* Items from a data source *
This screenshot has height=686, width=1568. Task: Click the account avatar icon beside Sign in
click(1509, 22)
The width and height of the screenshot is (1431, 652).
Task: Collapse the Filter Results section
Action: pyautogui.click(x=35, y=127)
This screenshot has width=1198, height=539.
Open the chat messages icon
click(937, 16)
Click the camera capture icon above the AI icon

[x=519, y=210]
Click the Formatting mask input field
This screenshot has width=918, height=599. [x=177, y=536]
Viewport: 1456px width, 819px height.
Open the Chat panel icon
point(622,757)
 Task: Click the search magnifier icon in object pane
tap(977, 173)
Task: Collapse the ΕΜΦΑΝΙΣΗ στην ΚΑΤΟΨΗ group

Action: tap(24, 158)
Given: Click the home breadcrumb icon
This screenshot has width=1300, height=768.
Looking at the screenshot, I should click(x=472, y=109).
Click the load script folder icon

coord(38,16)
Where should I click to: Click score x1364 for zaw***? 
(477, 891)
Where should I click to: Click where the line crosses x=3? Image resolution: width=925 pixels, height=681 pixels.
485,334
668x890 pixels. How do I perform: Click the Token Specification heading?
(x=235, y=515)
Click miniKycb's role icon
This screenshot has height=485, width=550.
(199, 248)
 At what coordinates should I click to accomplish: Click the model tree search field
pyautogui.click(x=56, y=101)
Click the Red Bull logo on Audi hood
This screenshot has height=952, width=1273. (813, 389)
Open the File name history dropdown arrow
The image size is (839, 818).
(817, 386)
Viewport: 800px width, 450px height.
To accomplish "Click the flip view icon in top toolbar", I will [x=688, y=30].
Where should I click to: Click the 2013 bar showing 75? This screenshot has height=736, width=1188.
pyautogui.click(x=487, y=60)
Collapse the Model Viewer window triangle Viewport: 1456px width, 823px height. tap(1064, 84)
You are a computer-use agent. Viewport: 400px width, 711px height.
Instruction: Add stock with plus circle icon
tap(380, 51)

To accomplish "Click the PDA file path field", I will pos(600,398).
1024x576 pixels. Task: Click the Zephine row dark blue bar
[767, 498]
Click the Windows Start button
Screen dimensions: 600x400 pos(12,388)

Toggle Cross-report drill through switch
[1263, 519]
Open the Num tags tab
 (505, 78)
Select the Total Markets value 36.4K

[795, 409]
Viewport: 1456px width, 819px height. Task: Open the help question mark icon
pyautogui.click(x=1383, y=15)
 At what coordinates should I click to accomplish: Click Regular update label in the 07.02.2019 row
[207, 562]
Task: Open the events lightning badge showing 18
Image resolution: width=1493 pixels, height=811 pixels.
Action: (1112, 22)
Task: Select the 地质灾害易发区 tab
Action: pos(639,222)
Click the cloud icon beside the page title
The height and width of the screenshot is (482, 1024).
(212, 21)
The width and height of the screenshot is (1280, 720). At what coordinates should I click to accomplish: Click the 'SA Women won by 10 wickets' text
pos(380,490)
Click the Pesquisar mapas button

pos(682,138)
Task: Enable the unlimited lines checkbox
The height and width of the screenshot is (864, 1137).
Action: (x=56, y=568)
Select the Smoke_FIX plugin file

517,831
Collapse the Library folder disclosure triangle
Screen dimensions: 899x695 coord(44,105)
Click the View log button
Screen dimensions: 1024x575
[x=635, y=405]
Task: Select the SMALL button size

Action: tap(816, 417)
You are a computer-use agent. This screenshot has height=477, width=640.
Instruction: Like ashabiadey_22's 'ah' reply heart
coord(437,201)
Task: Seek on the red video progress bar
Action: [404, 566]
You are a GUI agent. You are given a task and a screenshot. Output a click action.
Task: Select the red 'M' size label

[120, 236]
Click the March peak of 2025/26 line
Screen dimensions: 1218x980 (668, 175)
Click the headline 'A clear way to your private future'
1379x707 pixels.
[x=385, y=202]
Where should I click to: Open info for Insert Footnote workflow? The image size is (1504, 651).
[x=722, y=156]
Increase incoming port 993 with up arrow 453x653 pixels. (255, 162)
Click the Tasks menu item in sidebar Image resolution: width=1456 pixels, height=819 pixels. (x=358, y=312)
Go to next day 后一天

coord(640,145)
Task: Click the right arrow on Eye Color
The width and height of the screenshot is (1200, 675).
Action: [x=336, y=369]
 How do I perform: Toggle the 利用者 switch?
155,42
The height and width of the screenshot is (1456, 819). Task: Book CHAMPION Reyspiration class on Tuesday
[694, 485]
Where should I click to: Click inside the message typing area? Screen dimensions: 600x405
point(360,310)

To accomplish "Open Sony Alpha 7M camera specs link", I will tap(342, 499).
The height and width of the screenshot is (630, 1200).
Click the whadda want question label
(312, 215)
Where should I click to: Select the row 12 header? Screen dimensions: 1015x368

* Problem to work on *
Copy every record above exactly as it appears.

* The answer *
This screenshot has height=686, width=1568. Task: Click the account avatar icon beside Sign in
click(1509, 22)
The width and height of the screenshot is (1431, 652).
Task: Collapse the Filter Results section
Action: pyautogui.click(x=35, y=127)
This screenshot has width=1198, height=539.
Open the chat messages icon
click(937, 16)
Click the camera capture icon above the AI icon

[x=519, y=210]
Click the Formatting mask input field
This screenshot has width=918, height=599. [x=177, y=536]
Viewport: 1456px width, 819px height.
Open the Chat panel icon
point(622,757)
 Task: Click the search magnifier icon in object pane
tap(977, 173)
Task: Collapse the ΕΜΦΑΝΙΣΗ στην ΚΑΤΟΨΗ group

Action: tap(24, 158)
Given: Click the home breadcrumb icon
This screenshot has width=1300, height=768.
Looking at the screenshot, I should click(x=472, y=109).
Click the load script folder icon

coord(38,16)
Where should I click to: Click score x1364 for zaw***? 
(477, 891)
Where should I click to: Click where the line crosses x=3? Image resolution: width=925 pixels, height=681 pixels.
485,334
668x890 pixels. How do I perform: Click the Token Specification heading?
(x=235, y=515)
Click miniKycb's role icon
This screenshot has height=485, width=550.
(199, 248)
 At what coordinates should I click to accomplish: Click the model tree search field
pyautogui.click(x=56, y=101)
Click the Red Bull logo on Audi hood
This screenshot has height=952, width=1273. (813, 389)
Open the File name history dropdown arrow
The image size is (839, 818).
(817, 386)
Viewport: 800px width, 450px height.
To accomplish "Click the flip view icon in top toolbar", I will [x=688, y=30].
Where should I click to: Click the 2013 bar showing 75? This screenshot has height=736, width=1188.
pyautogui.click(x=487, y=60)
Collapse the Model Viewer window triangle Viewport: 1456px width, 823px height. tap(1064, 84)
You are a computer-use agent. Viewport: 400px width, 711px height.
Instruction: Add stock with plus circle icon
tap(380, 51)

To accomplish "Click the PDA file path field", I will pos(600,398).
1024x576 pixels. Task: Click the Zephine row dark blue bar
[767, 498]
Click the Windows Start button
Screen dimensions: 600x400 pos(12,388)

Toggle Cross-report drill through switch
[1263, 519]
Open the Num tags tab
 (505, 78)
Select the Total Markets value 36.4K

[795, 409]
Viewport: 1456px width, 819px height. Task: Open the help question mark icon
pyautogui.click(x=1383, y=15)
 At what coordinates should I click to accomplish: Click Regular update label in the 07.02.2019 row
[207, 562]
Task: Open the events lightning badge showing 18
Image resolution: width=1493 pixels, height=811 pixels.
Action: (1112, 22)
Task: Select the 地质灾害易发区 tab
Action: pos(639,222)
Click the cloud icon beside the page title
The height and width of the screenshot is (482, 1024).
(212, 21)
The width and height of the screenshot is (1280, 720). At what coordinates should I click to accomplish: Click the 'SA Women won by 10 wickets' text
pos(380,490)
Click the Pesquisar mapas button

pos(682,138)
Task: Enable the unlimited lines checkbox
The height and width of the screenshot is (864, 1137).
Action: (x=56, y=568)
Select the Smoke_FIX plugin file

517,831
Collapse the Library folder disclosure triangle
Screen dimensions: 899x695 coord(44,105)
Click the View log button
Screen dimensions: 1024x575
[x=635, y=405]
Task: Select the SMALL button size

Action: tap(816, 417)
You are a computer-use agent. This screenshot has height=477, width=640.
Instruction: Like ashabiadey_22's 'ah' reply heart
coord(437,201)
Task: Seek on the red video progress bar
Action: [404, 566]
You are a GUI agent. You are given a task and a screenshot. Output a click action.
Task: Select the red 'M' size label

[120, 236]
Click the March peak of 2025/26 line
Screen dimensions: 1218x980 (668, 175)
Click the headline 'A clear way to your private future'
1379x707 pixels.
[x=385, y=202]
Where should I click to: Open info for Insert Footnote workflow? The image size is (1504, 651).
[x=722, y=156]
Increase incoming port 993 with up arrow 453x653 pixels. (255, 162)
Click the Tasks menu item in sidebar Image resolution: width=1456 pixels, height=819 pixels. (x=358, y=312)
Go to next day 后一天

coord(640,145)
Task: Click the right arrow on Eye Color
The width and height of the screenshot is (1200, 675).
Action: [x=336, y=369]
 How do I perform: Toggle the 利用者 switch?
155,42
The height and width of the screenshot is (1456, 819). Task: Book CHAMPION Reyspiration class on Tuesday
[694, 485]
Where should I click to: Click inside the message typing area? Screen dimensions: 600x405
point(360,310)

To accomplish "Open Sony Alpha 7M camera specs link", I will tap(342, 499).
The height and width of the screenshot is (630, 1200).
Click the whadda want question label
(312, 215)
Where should I click to: Select the row 12 header? Screen dimensions: 1015x368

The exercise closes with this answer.